# Problem
Work out how many lines in the data hold the string "quantity". Reply with only that number.

----------------

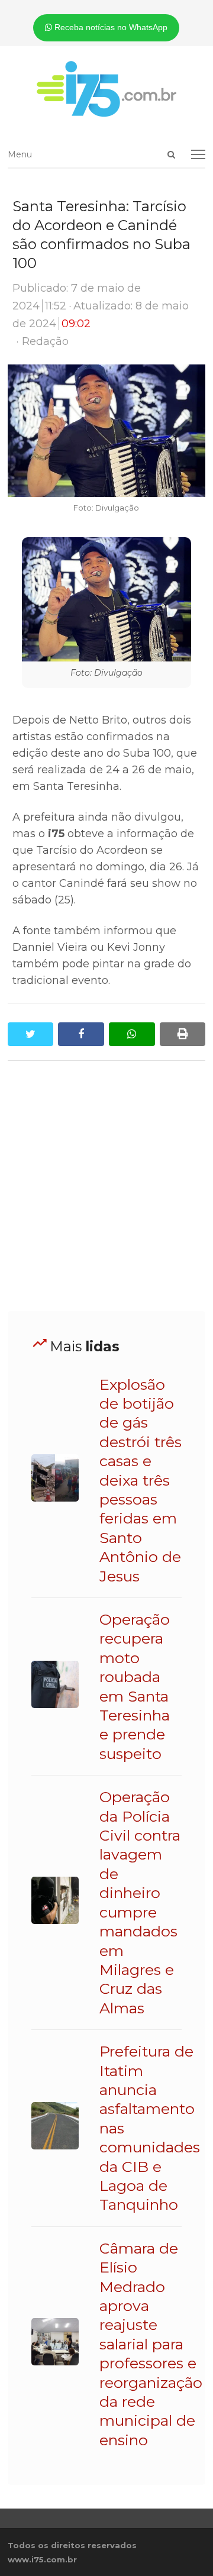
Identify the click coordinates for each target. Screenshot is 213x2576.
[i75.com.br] (107, 88)
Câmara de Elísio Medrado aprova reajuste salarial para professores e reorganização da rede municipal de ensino (150, 2344)
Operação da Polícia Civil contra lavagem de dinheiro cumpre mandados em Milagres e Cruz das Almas (139, 1902)
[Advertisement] (106, 1186)
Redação (45, 341)
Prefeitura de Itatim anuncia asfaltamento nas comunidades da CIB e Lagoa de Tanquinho (149, 2127)
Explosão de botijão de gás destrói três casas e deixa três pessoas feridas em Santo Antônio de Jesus (140, 1480)
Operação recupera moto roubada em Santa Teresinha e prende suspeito (134, 1686)
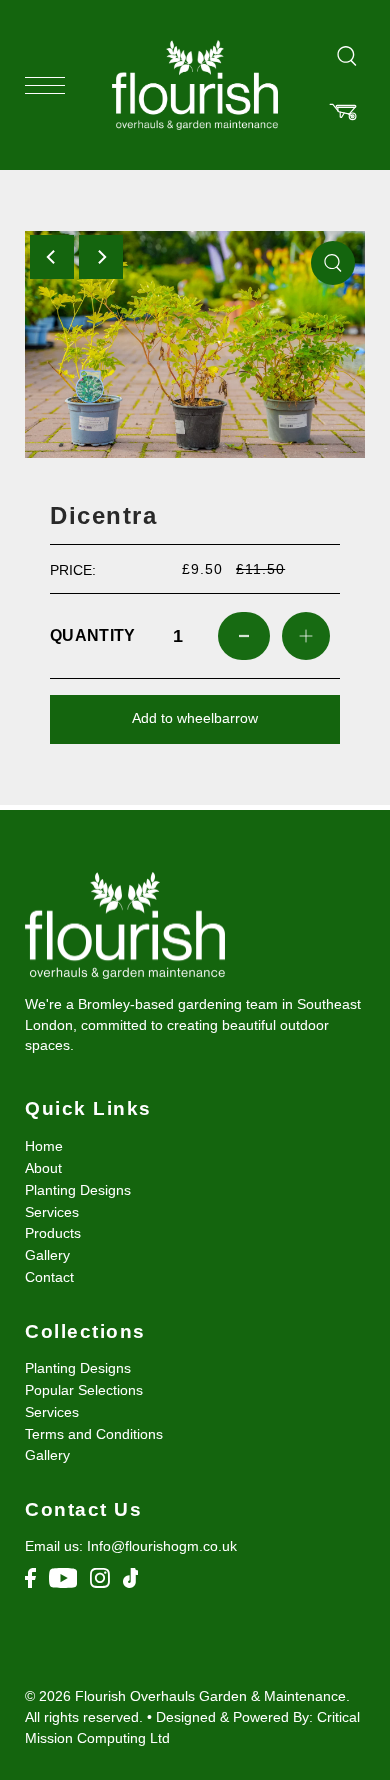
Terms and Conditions (94, 1434)
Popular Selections (84, 1390)
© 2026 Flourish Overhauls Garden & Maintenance (185, 1696)
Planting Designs (78, 1190)
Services (52, 1212)
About (43, 1168)
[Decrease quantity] (244, 636)
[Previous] (52, 257)
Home (44, 1146)
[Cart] (343, 112)
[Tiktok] (131, 1577)
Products (53, 1233)
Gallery (47, 1255)
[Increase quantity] (306, 636)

----------------

# Solution to the problem
2